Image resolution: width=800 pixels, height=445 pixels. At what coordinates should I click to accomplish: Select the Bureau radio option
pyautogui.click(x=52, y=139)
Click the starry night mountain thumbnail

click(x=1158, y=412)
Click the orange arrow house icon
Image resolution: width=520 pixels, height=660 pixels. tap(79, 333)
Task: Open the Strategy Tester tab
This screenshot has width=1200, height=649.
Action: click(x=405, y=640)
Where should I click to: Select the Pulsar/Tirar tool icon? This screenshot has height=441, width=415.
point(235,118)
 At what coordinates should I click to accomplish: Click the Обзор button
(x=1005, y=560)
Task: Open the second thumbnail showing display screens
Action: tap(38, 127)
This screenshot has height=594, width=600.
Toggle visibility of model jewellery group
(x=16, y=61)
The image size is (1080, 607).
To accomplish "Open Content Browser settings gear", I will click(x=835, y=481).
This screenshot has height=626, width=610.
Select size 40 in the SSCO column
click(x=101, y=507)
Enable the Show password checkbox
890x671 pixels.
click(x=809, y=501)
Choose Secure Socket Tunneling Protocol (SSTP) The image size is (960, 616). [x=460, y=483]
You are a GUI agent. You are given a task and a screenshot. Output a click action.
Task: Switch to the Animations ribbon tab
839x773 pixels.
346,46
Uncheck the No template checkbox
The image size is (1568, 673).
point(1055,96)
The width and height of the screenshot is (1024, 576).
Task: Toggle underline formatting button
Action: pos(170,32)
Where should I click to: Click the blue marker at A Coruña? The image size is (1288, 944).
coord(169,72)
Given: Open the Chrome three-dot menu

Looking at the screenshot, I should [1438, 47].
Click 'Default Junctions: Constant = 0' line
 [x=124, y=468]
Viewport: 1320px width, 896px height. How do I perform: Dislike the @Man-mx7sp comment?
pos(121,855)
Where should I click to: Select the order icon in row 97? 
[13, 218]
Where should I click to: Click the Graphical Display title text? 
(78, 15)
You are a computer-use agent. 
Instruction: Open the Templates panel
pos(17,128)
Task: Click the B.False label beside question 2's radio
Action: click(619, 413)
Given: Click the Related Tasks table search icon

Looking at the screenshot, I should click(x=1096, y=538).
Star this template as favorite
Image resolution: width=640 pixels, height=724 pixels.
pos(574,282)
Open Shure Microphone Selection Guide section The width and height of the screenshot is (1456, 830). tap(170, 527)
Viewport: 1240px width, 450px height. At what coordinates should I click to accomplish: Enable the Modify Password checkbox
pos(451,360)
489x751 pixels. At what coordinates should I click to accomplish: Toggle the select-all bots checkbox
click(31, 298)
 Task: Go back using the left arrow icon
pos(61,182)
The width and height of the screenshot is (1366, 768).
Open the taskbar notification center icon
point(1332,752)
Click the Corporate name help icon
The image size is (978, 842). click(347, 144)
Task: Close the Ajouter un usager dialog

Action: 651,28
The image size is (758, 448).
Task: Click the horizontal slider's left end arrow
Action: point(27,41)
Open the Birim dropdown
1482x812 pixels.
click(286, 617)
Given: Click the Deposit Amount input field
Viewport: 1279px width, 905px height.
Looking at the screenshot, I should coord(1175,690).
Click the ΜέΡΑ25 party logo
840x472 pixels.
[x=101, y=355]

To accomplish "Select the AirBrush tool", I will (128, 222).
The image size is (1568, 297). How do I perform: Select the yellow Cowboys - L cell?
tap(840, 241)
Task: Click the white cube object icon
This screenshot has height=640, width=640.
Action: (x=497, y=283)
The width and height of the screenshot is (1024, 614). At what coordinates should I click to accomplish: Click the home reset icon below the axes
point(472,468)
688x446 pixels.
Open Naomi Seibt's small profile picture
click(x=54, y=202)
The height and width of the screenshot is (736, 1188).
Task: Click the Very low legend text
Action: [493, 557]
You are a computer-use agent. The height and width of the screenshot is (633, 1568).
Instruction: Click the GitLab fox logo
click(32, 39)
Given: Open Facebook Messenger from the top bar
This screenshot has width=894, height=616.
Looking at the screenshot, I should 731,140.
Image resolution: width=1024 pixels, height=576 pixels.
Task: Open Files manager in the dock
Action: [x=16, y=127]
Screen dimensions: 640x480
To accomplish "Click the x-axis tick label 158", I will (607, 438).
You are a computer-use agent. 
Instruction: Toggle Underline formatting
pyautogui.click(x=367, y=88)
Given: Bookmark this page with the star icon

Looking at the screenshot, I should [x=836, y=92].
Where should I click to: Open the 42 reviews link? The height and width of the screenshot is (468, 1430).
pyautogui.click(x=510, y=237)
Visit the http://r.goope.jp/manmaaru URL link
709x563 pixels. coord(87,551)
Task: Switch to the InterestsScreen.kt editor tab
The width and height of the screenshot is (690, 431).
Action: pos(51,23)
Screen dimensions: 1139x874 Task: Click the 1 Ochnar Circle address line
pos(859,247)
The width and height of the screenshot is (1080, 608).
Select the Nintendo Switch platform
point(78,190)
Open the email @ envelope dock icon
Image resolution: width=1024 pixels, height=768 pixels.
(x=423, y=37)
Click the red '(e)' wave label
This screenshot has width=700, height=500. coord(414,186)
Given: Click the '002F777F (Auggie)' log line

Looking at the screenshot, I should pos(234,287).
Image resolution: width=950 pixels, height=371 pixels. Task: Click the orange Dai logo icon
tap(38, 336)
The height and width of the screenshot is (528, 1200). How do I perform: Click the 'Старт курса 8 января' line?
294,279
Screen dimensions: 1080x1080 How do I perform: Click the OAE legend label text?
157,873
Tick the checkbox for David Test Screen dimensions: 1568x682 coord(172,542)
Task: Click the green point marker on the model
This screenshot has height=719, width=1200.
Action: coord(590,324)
#####
JOB => Arrange every line of the listing above as a numbered list, leaving out the blank lines.

RESPONSE FOR THIS EXERCISE =>
1. Image resolution: width=800 pixels, height=445 pixels. At what coordinates should I click to accomplish: Select the Bureau radio option
2. pyautogui.click(x=52, y=139)
3. Click the starry night mountain thumbnail
4. click(x=1158, y=412)
5. Click the orange arrow house icon
6. Image resolution: width=520 pixels, height=660 pixels. tap(79, 333)
7. Task: Open the Strategy Tester tab
8. This screenshot has width=1200, height=649.
9. Action: click(x=405, y=640)
10. Where should I click to: Select the Pulsar/Tirar tool icon? This screenshot has height=441, width=415.
11. point(235,118)
12.  At what coordinates should I click to accomplish: Click the Обзор button
13. (x=1005, y=560)
14. Task: Open the second thumbnail showing display screens
15. Action: tap(38, 127)
16. This screenshot has height=594, width=600.
17. Toggle visibility of model jewellery group
18. (x=16, y=61)
19. The image size is (1080, 607).
20. To accomplish "Open Content Browser settings gear", I will click(x=835, y=481).
21. This screenshot has height=626, width=610.
22. Select size 40 in the SSCO column
23. click(x=101, y=507)
24. Enable the Show password checkbox
25. 890x671 pixels.
26. click(x=809, y=501)
27. Choose Secure Socket Tunneling Protocol (SSTP) The image size is (960, 616). [x=460, y=483]
28. You are a GUI agent. You are given a task and a screenshot. Output a click action.
29. Task: Switch to the Animations ribbon tab
30. 839x773 pixels.
31. 346,46
32. Uncheck the No template checkbox
33. The image size is (1568, 673).
34. point(1055,96)
35. The width and height of the screenshot is (1024, 576).
36. Task: Toggle underline formatting button
37. Action: pos(170,32)
38. Where should I click to: Click the blue marker at A Coruña? The image size is (1288, 944).
39. coord(169,72)
40. Given: Open the Chrome three-dot menu
41. Looking at the screenshot, I should [1438, 47].
42. Click 'Default Junctions: Constant = 0' line
43.  [x=124, y=468]
44. Viewport: 1320px width, 896px height. How do I perform: Dislike the @Man-mx7sp comment?
45. pos(121,855)
46. Where should I click to: Select the order icon in row 97? 
47. [13, 218]
48. Where should I click to: Click the Graphical Display title text? 
49. (78, 15)
50. You are a computer-use agent. 
51. Instruction: Open the Templates panel
52. pos(17,128)
53. Task: Click the B.False label beside question 2's radio
54. Action: click(619, 413)
55. Given: Click the Related Tasks table search icon
56. Looking at the screenshot, I should click(x=1096, y=538).
57. Star this template as favorite
58. Image resolution: width=640 pixels, height=724 pixels.
59. pos(574,282)
60. Open Shure Microphone Selection Guide section The width and height of the screenshot is (1456, 830). tap(170, 527)
61. Viewport: 1240px width, 450px height. At what coordinates should I click to accomplish: Enable the Modify Password checkbox
62. pos(451,360)
63. 489x751 pixels. At what coordinates should I click to accomplish: Toggle the select-all bots checkbox
64. click(31, 298)
65.  Task: Go back using the left arrow icon
66. pos(61,182)
67. The width and height of the screenshot is (1366, 768).
68. Open the taskbar notification center icon
69. point(1332,752)
70. Click the Corporate name help icon
71. The image size is (978, 842). click(347, 144)
72. Task: Close the Ajouter un usager dialog
73. Action: 651,28
74. The image size is (758, 448).
75. Task: Click the horizontal slider's left end arrow
76. Action: point(27,41)
77. Open the Birim dropdown
78. 1482x812 pixels.
79. click(286, 617)
80. Given: Click the Deposit Amount input field
81. Viewport: 1279px width, 905px height.
82. Looking at the screenshot, I should coord(1175,690).
83. Click the ΜέΡΑ25 party logo
84. 840x472 pixels.
85. [x=101, y=355]
86. To accomplish "Select the AirBrush tool", I will (128, 222).
87. The image size is (1568, 297). How do I perform: Select the yellow Cowboys - L cell?
88. tap(840, 241)
89. Task: Click the white cube object icon
90. This screenshot has height=640, width=640.
91. Action: (x=497, y=283)
92. The width and height of the screenshot is (1024, 614). At what coordinates should I click to accomplish: Click the home reset icon below the axes
93. point(472,468)
94. 688x446 pixels.
95. Open Naomi Seibt's small profile picture
96. click(x=54, y=202)
97. The height and width of the screenshot is (736, 1188).
98. Task: Click the Very low legend text
99. Action: [493, 557]
100. You are a computer-use agent. The height and width of the screenshot is (633, 1568).
101. Instruction: Click the GitLab fox logo
102. click(32, 39)
103. Given: Open Facebook Messenger from the top bar
104. This screenshot has width=894, height=616.
105. Looking at the screenshot, I should 731,140.
106. Image resolution: width=1024 pixels, height=576 pixels.
107. Task: Open Files manager in the dock
108. Action: [x=16, y=127]
109. Screen dimensions: 640x480
110. To accomplish "Click the x-axis tick label 158", I will (607, 438).
111. You are a computer-use agent. 
112. Instruction: Toggle Underline formatting
113. pyautogui.click(x=367, y=88)
114. Given: Bookmark this page with the star icon
115. Looking at the screenshot, I should [x=836, y=92].
116. Where should I click to: Open the 42 reviews link? The height and width of the screenshot is (468, 1430).
117. pyautogui.click(x=510, y=237)
118. Visit the http://r.goope.jp/manmaaru URL link
119. 709x563 pixels. coord(87,551)
120. Task: Switch to the InterestsScreen.kt editor tab
121. The width and height of the screenshot is (690, 431).
122. Action: pos(51,23)
123. Screen dimensions: 1139x874 Task: Click the 1 Ochnar Circle address line
124. pos(859,247)
125. The width and height of the screenshot is (1080, 608).
126. Select the Nintendo Switch platform
127. point(78,190)
128. Open the email @ envelope dock icon
129. Image resolution: width=1024 pixels, height=768 pixels.
130. (x=423, y=37)
131. Click the red '(e)' wave label
132. This screenshot has width=700, height=500. coord(414,186)
133. Given: Click the '002F777F (Auggie)' log line
134. Looking at the screenshot, I should pos(234,287).
135. Image resolution: width=950 pixels, height=371 pixels. Task: Click the orange Dai logo icon
136. tap(38, 336)
137. The height and width of the screenshot is (528, 1200). How do I perform: Click the 'Старт курса 8 января' line?
138. 294,279
139. Screen dimensions: 1080x1080 How do I perform: Click the OAE legend label text?
140. 157,873
141. Tick the checkbox for David Test Screen dimensions: 1568x682 coord(172,542)
142. Task: Click the green point marker on the model
143. This screenshot has height=719, width=1200.
144. Action: coord(590,324)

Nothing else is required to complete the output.